Deals are heating up in the energy space. Over the weekend, Kinder Morgan (KMI) agreed to purchase El Paso Corp (EP) for $38 billion including debt, Statoil (STO) agreed to purchase Brigham Exploration (BEXP) for $4.4 billion, AmeriGas (APU) agreed to buy the propane operations of Energy Transfer Partners (ETP) for $2.8 billion, and Enterprise Products Partners (EPD) agreed to sell 29 billion cubic feet of storage capacity to Boardwalk HP Storage Company, a JV of Boardwalk Pipeline Partners (BWP) and Boardwalks's GP, for $550 million.
That's nearly $46 billion in deal activity announced over a single weekend, and is further proof of the shifting landscape of the US energy market. These deals follow the bidding war between Williams Companies (WMB) and Energy Transfer Equity (ETE) for Southern Union Co (SUG), Enterprise Products buying Duncan Energy, and BHP Billiton (BHP) buying PetroHawk (HK), all of which happened earlier in the year. So what are the underlying themes among these deals, and what should investors take away from the activity?
First and foremost, expect energy production in the US to continue to increase, keeping downward pressure on natural gas prices, and potentially downward pressure on oil prices in the coming years. It takes years to build the plants, refineries, and infrastructure to use the new oil, NGLs, and natural gas that is coming on the US market, and just as long to build out the export infrastructure to move the resources out of the country. That means the glut of natural gas in the US is set to continue, as well as the oversupply of oil in Cushing, OK.
While this is great for consumers, who will benefit from lower energy costs, it will lead to lower margins for producers until the US becomes a more efficient exporter, or domestic consumption increases. However, as long as natural gas futures remain above $3, and Nymex crude above $60, producers will still continue to bring new wells online, and most will continue to be profitable.
Secondly, expect energy infrastructure to continue to be in high demand, as new finds in areas under-served by the current pipeline systems strain the ability to move energy resources around the country. Interstate pipeline networks such as El Paso's and Southern Union's are crown jewels of firms looking to acquire and expand, as these assets would take years to build from scratch.

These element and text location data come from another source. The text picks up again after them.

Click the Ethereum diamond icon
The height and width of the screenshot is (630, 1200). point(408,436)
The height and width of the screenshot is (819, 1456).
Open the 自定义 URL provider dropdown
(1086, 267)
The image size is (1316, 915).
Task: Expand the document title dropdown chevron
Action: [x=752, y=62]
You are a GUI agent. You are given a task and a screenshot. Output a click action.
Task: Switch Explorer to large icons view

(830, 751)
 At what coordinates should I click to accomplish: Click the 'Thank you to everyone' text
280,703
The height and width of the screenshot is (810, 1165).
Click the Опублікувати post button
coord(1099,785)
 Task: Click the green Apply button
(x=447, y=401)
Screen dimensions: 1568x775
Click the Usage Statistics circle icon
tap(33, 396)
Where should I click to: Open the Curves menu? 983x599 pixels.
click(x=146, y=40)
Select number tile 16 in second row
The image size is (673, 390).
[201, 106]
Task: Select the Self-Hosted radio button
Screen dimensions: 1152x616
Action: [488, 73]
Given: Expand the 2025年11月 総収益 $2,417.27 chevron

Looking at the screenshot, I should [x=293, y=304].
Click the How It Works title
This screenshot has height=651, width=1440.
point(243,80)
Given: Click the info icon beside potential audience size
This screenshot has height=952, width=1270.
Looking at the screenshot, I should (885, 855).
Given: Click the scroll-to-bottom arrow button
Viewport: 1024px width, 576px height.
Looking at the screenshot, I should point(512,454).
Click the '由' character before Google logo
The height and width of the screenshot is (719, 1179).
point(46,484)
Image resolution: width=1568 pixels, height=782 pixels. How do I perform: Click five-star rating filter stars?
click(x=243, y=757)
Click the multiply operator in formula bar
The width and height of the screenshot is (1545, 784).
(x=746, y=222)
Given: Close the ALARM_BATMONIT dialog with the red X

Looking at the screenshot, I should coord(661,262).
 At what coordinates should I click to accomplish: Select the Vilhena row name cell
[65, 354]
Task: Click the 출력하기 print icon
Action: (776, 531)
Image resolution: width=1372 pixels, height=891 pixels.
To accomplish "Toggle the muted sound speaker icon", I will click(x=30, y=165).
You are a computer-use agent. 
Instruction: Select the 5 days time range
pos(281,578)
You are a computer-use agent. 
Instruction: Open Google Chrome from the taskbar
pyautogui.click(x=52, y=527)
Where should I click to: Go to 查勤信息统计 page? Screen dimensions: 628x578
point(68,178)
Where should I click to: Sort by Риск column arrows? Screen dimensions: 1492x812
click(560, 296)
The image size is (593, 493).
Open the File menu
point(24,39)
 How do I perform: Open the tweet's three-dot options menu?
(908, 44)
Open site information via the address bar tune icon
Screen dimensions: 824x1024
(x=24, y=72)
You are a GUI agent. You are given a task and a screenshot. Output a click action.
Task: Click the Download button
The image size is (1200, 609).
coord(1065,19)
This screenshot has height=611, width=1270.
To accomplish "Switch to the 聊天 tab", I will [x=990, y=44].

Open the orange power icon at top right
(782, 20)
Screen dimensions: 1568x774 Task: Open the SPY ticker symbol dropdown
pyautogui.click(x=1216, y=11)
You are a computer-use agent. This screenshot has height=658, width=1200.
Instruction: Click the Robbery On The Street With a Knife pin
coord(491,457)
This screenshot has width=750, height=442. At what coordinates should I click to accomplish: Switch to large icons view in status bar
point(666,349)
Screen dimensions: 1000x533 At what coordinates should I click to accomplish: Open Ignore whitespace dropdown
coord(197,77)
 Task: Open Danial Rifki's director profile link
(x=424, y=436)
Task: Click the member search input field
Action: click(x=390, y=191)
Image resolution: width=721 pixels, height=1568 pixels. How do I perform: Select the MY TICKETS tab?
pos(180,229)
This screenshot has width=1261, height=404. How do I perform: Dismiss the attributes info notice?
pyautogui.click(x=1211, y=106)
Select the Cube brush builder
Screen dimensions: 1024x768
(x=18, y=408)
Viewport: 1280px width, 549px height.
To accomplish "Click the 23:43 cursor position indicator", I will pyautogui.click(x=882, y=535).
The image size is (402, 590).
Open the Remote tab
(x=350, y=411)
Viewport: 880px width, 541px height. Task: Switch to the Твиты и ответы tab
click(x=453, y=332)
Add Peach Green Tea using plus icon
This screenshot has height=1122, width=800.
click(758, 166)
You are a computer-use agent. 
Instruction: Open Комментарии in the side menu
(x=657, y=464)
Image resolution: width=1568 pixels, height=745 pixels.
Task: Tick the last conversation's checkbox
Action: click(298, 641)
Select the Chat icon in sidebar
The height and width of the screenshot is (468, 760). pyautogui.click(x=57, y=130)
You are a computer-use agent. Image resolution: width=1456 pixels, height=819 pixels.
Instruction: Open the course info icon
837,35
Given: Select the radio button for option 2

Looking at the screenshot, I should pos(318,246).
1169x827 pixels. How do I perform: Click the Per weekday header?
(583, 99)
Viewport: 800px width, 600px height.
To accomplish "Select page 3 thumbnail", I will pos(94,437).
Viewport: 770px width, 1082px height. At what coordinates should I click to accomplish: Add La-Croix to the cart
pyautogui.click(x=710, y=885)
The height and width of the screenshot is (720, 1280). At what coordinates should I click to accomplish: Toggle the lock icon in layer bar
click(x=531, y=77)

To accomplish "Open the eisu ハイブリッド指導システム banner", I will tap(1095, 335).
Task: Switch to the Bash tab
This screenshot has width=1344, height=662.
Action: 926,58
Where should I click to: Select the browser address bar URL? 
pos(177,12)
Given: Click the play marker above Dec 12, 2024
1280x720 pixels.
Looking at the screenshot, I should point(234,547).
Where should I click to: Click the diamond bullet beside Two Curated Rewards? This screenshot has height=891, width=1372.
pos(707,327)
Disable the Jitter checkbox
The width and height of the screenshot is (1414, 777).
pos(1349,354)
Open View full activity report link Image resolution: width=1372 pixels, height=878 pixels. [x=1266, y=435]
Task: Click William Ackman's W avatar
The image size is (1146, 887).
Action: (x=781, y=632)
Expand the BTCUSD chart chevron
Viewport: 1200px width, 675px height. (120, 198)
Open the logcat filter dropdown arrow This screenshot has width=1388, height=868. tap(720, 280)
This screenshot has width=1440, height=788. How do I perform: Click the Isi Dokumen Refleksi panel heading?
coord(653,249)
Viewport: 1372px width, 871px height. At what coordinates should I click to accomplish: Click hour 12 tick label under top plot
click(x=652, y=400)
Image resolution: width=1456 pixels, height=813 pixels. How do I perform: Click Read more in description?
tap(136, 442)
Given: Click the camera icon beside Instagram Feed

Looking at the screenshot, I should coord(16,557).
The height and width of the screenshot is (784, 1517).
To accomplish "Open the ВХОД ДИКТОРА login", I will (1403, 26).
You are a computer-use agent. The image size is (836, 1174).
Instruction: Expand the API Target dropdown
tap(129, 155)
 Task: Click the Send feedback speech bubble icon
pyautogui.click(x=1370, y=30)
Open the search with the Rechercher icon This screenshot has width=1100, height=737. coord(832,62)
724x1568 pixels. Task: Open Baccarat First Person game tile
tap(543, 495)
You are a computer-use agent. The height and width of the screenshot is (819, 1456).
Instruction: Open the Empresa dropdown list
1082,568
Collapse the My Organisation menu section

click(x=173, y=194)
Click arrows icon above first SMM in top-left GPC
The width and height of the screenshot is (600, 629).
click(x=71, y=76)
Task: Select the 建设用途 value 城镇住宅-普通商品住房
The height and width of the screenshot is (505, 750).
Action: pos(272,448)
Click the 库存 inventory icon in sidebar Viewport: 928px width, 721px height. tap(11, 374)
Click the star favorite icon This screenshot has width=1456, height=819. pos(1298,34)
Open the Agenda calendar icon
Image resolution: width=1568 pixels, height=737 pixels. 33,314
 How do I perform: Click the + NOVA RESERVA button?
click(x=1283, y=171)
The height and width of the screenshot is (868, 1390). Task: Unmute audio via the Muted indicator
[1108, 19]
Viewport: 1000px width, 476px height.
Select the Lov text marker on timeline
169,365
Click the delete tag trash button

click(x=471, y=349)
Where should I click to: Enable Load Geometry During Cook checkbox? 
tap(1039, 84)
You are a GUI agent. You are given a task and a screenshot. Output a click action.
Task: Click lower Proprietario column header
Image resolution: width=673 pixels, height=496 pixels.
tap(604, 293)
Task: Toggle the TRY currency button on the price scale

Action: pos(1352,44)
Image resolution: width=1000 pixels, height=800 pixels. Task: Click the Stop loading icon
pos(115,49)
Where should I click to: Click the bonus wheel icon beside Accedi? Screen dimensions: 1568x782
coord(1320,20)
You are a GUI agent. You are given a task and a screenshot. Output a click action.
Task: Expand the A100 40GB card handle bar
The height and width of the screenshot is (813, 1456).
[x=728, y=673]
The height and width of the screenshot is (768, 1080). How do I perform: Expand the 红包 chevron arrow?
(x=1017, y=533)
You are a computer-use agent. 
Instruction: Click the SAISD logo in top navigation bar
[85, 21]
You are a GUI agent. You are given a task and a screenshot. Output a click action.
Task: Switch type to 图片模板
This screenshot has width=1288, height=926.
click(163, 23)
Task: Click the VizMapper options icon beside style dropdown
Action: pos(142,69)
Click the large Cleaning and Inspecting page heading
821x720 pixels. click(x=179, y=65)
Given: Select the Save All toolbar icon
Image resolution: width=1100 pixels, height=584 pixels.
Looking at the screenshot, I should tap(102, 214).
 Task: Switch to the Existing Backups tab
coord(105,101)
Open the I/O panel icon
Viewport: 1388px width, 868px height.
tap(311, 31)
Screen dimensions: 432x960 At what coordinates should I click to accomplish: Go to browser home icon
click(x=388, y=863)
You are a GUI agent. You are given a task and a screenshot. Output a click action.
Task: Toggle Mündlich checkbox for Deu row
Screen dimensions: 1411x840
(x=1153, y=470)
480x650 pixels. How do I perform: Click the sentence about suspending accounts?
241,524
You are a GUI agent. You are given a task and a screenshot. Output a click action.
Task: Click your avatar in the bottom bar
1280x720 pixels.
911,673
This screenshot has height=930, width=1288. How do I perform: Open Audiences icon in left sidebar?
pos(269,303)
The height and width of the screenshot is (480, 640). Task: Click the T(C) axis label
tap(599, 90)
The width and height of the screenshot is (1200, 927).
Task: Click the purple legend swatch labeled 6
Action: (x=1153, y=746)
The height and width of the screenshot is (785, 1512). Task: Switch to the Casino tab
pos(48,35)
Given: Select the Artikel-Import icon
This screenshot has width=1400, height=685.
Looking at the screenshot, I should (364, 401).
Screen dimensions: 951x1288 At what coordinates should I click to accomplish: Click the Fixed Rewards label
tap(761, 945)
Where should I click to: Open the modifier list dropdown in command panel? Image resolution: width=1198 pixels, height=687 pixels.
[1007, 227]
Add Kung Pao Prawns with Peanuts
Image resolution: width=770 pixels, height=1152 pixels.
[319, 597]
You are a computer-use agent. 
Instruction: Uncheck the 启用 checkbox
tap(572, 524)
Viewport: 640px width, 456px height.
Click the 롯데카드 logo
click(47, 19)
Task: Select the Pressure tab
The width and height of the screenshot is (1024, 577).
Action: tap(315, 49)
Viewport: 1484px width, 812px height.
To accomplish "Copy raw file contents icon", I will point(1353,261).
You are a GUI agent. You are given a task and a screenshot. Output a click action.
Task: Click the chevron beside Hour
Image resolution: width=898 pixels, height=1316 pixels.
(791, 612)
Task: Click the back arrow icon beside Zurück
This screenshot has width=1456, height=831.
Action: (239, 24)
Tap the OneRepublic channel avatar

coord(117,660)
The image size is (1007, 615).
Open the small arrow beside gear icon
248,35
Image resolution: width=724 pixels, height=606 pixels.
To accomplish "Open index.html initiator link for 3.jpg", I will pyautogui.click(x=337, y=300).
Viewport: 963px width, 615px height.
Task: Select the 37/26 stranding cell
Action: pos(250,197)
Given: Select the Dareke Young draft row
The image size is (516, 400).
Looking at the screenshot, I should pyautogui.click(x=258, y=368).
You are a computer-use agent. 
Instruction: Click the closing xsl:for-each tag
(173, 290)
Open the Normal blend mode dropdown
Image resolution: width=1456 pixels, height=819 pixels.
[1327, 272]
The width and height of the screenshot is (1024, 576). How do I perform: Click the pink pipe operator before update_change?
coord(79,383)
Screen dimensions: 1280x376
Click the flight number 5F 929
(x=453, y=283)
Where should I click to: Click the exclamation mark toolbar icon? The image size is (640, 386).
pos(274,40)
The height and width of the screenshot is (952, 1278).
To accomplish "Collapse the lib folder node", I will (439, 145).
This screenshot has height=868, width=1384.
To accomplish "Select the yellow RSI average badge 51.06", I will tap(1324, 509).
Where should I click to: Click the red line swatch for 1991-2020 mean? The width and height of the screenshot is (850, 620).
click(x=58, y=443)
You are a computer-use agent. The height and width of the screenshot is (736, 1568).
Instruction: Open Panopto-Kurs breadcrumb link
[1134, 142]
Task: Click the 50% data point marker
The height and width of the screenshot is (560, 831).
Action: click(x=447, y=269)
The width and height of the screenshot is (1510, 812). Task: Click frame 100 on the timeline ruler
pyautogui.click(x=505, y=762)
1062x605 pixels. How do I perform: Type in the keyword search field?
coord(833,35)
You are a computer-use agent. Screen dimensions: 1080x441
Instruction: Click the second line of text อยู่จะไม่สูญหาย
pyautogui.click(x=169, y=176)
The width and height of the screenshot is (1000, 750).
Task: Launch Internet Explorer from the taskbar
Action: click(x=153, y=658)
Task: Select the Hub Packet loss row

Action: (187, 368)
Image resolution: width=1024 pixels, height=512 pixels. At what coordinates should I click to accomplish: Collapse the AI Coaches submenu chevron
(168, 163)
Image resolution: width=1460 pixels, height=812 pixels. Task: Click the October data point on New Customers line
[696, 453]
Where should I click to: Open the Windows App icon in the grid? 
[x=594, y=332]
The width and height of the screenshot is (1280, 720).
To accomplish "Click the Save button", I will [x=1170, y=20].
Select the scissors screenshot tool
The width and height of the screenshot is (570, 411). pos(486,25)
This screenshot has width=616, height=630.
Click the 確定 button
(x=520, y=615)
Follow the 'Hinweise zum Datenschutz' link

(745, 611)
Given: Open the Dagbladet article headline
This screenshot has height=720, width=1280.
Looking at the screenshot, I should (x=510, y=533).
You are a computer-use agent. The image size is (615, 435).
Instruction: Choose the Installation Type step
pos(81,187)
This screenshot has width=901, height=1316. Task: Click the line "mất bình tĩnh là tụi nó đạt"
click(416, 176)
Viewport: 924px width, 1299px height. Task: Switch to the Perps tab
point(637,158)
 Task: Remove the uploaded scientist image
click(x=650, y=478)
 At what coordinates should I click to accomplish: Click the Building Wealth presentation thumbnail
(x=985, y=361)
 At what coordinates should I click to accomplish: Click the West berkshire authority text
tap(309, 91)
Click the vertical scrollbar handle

First movers in new resource plays will have an extra advantage, as producers drilling new wells in the Marcellus, Utica, and Bakken look for takeaway capacity to get their new production to major markets. Large firms will also have an advantage, as they have the financial heft to fund new pipelines more easily than smaller competitors.
Third, the rush to snap up small and mid-sized energy producers in the US will not slow. The US is a first world, capitalist country with the second largest economic area in the world (only behind the EU), a stable government with no threat of nationalizations, no national oil companies to deal with, a highly educated population, and a strong energy industry. These features make the US a much more desirable place to do business than off the coast of Africa, some South American counties, the Middle East, Russia, or China.
Add to that a weak US dollar making US companies more affordable to foreign purchasers, and combing the US oil and gas arena for deals makes a lot of sense. William's E&P business will likely be in play after it is spun out in late 2011 or early 2012, and Kinder Morgan has already said it plans on selling El Paso's E&P business.
I continue to believe that EPD is the best name in the MLP space, given its size, strong management team and track record. However, the KMI/EP tie up is a very interesting move, especially given management raising the dividend guidance to a 12.5% average annual growth rate in the dividend for KMI through 2015. Investors looking for pipeline plays should look for companies with assets close to or already serving new shale plays, or the South Eastern US markets, as these companies are the most likely to receive some takeover interest given the strong growth potential in these areas.
As for the E&P side, it seems that no company is immune to takeover rumors, and that seems to have been true since the Exxon/XTO deal. Given that the El Paso E&P assets will be coming to the market, I expect that will be a further catalyst for continued consolidation in the E&P space, as investment bankers shop that unit and size up potential buyers and sellers. Companies with exposure to oil and NGLs will be in higher demand than dry gas plays due to the better pricing environment, so investors should focus their attention towards the oil and NGL names.